#### [WHAT IS NEEDED]
Put the part of the rows below that opens with the line containing "Task: Click the more" and closes with the line containing "Action: point(241,136)" into a Markdown table with two columns, No. and Line. Number each line in the No. column, and leave out blank lines.

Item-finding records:
• • • • • • •
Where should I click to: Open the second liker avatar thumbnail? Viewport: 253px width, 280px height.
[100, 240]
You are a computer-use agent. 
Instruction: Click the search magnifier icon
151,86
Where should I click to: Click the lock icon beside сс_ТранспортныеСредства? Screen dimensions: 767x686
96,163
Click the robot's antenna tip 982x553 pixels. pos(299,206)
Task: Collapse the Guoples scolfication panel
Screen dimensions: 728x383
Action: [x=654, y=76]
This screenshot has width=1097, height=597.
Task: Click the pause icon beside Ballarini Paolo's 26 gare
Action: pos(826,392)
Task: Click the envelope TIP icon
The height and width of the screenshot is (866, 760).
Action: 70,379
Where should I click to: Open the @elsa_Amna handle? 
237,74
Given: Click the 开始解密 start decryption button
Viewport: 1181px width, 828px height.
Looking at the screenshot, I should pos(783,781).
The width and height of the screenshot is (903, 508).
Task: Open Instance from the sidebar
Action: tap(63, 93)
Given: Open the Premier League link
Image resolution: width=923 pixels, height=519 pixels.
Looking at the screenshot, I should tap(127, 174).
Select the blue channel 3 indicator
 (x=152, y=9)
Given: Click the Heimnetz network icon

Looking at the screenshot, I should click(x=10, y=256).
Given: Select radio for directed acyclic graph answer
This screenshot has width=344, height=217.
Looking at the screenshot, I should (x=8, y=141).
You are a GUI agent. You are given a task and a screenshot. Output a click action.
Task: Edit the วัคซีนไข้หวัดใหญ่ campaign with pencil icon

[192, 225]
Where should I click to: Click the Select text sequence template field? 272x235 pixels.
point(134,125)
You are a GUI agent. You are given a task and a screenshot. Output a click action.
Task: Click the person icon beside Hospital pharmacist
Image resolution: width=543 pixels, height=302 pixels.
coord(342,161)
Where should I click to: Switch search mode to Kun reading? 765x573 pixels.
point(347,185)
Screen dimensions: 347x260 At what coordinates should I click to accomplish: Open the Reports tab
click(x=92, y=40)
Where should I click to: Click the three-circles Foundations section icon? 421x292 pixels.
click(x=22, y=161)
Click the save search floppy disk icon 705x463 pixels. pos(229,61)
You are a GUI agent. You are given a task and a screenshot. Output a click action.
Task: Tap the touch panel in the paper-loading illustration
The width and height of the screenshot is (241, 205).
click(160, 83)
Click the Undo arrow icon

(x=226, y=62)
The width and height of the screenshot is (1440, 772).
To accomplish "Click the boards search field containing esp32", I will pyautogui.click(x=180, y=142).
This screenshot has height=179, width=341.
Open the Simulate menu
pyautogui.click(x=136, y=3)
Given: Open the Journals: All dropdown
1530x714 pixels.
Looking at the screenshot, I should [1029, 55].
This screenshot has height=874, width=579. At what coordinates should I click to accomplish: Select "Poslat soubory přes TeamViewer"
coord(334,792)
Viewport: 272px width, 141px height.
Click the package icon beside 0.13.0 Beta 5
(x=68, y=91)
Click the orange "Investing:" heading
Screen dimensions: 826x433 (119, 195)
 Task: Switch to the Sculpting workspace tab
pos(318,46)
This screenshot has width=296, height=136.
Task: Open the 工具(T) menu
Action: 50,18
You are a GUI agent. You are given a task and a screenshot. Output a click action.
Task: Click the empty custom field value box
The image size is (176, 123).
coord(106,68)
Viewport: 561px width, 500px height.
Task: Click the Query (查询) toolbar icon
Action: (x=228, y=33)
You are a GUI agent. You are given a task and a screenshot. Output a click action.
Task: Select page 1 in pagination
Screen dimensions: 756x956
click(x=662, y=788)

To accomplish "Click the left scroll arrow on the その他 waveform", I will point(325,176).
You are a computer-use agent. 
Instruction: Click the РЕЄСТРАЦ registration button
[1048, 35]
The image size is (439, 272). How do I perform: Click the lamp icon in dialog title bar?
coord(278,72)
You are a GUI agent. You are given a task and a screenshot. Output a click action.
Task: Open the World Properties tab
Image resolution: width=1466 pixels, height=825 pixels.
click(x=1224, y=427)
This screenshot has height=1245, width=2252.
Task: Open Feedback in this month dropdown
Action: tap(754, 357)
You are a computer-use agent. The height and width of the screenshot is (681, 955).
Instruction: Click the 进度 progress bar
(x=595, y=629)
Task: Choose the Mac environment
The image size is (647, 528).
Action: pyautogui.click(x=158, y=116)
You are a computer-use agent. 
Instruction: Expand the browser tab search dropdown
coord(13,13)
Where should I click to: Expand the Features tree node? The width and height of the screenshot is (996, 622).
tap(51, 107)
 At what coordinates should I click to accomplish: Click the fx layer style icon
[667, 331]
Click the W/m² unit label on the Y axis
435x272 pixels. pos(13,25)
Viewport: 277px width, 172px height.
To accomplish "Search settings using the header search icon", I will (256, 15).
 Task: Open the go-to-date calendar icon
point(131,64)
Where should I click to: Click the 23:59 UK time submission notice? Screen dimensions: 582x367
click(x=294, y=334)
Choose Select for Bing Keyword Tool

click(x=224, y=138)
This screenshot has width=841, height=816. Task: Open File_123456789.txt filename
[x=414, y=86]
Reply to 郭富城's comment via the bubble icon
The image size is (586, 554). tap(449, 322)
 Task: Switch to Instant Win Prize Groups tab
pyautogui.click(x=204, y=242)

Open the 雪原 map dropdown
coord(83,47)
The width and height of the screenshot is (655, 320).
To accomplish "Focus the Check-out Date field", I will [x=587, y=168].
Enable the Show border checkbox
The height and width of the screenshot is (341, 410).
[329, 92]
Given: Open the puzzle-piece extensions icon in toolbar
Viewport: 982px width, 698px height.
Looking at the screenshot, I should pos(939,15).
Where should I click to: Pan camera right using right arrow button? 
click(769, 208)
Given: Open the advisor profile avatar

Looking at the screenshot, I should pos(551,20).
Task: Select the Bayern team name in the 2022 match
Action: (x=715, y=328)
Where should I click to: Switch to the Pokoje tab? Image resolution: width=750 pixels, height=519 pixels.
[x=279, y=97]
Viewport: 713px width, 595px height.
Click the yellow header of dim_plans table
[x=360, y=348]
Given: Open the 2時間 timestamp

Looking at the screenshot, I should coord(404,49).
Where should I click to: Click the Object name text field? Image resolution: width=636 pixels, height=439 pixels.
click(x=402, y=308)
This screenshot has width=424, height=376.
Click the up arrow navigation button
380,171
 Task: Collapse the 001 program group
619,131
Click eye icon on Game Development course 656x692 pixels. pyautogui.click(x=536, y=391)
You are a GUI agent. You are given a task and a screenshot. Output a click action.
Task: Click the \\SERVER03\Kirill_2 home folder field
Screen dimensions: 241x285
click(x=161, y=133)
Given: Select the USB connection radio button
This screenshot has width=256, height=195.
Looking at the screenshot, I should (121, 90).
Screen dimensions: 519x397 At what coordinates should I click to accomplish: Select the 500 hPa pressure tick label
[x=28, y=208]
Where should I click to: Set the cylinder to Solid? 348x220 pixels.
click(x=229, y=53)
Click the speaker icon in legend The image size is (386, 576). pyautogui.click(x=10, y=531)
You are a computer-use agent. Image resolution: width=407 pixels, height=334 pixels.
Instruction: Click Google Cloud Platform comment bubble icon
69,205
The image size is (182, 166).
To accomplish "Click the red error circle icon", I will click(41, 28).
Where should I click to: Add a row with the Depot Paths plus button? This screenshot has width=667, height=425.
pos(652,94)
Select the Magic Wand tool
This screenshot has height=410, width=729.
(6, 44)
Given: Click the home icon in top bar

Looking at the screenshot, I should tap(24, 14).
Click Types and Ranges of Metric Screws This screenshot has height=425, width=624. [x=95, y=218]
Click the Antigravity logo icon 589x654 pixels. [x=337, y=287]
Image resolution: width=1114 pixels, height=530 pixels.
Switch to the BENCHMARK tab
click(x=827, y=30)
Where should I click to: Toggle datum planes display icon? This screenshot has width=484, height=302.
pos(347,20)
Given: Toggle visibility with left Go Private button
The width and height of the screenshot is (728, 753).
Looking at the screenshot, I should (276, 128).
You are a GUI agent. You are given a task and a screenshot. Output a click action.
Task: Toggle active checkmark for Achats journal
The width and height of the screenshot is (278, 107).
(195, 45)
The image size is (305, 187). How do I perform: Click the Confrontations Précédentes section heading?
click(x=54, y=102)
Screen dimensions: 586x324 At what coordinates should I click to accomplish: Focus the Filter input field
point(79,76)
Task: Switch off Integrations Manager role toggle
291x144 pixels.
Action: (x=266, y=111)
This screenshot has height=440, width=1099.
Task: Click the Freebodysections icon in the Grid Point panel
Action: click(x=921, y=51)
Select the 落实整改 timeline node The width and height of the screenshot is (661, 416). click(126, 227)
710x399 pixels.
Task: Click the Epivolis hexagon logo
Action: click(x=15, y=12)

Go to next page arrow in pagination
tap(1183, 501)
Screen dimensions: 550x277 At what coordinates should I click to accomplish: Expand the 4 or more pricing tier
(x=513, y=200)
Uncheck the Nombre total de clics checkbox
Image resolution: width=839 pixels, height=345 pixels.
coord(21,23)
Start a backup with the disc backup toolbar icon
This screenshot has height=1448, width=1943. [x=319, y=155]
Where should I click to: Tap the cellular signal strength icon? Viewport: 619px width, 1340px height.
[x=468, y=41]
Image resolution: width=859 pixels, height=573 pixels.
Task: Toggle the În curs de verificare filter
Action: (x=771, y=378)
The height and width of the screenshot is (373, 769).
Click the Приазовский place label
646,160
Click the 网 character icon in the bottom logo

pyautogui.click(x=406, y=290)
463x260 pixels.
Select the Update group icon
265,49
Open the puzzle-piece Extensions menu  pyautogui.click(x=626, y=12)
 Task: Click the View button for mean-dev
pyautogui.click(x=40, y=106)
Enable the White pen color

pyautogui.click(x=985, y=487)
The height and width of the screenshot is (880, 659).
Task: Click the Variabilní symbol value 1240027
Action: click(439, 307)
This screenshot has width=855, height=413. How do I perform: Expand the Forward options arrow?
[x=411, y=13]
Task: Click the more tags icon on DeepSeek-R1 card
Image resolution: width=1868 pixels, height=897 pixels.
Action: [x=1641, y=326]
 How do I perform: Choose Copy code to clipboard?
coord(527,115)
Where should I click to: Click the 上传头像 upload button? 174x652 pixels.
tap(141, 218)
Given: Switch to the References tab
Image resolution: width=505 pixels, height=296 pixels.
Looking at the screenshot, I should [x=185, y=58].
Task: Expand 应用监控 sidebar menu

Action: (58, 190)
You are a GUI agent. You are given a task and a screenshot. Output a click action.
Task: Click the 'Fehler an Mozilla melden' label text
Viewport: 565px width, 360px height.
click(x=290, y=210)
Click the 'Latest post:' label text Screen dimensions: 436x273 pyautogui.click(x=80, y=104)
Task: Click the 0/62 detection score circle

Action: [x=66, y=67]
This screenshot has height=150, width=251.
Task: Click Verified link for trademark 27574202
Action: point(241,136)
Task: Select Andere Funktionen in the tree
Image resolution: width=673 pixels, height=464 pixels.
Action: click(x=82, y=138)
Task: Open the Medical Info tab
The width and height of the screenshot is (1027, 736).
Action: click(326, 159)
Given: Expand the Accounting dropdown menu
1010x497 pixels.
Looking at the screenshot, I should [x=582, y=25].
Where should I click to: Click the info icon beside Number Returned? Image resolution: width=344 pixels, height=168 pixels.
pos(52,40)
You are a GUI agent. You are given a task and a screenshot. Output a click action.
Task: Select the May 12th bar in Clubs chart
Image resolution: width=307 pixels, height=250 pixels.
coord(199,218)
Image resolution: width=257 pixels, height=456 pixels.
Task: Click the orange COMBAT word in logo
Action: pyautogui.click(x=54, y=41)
• • • • • • •
#### [SOLVED EXERCISE]
| No. | Line |
|---|---|
| 1 | Task: Click the more tags icon on DeepSeek-R1 card |
| 2 | Image resolution: width=1868 pixels, height=897 pixels. |
| 3 | Action: [x=1641, y=326] |
| 4 |  How do I perform: Choose Copy code to clipboard? |
| 5 | coord(527,115) |
| 6 | Where should I click to: Click the 上传头像 upload button? 174x652 pixels. |
| 7 | tap(141, 218) |
| 8 | Given: Switch to the References tab |
| 9 | Image resolution: width=505 pixels, height=296 pixels. |
| 10 | Looking at the screenshot, I should [x=185, y=58]. |
| 11 | Task: Expand 应用监控 sidebar menu |
| 12 | Action: (58, 190) |
| 13 | You are a GUI agent. You are given a task and a screenshot. Output a click action. |
| 14 | Task: Click the 'Fehler an Mozilla melden' label text |
| 15 | Viewport: 565px width, 360px height. |
| 16 | click(x=290, y=210) |
| 17 | Click the 'Latest post:' label text Screen dimensions: 436x273 pyautogui.click(x=80, y=104) |
| 18 | Task: Click the 0/62 detection score circle |
| 19 | Action: [x=66, y=67] |
| 20 | This screenshot has height=150, width=251. |
| 21 | Task: Click Verified link for trademark 27574202 |
| 22 | Action: point(241,136) |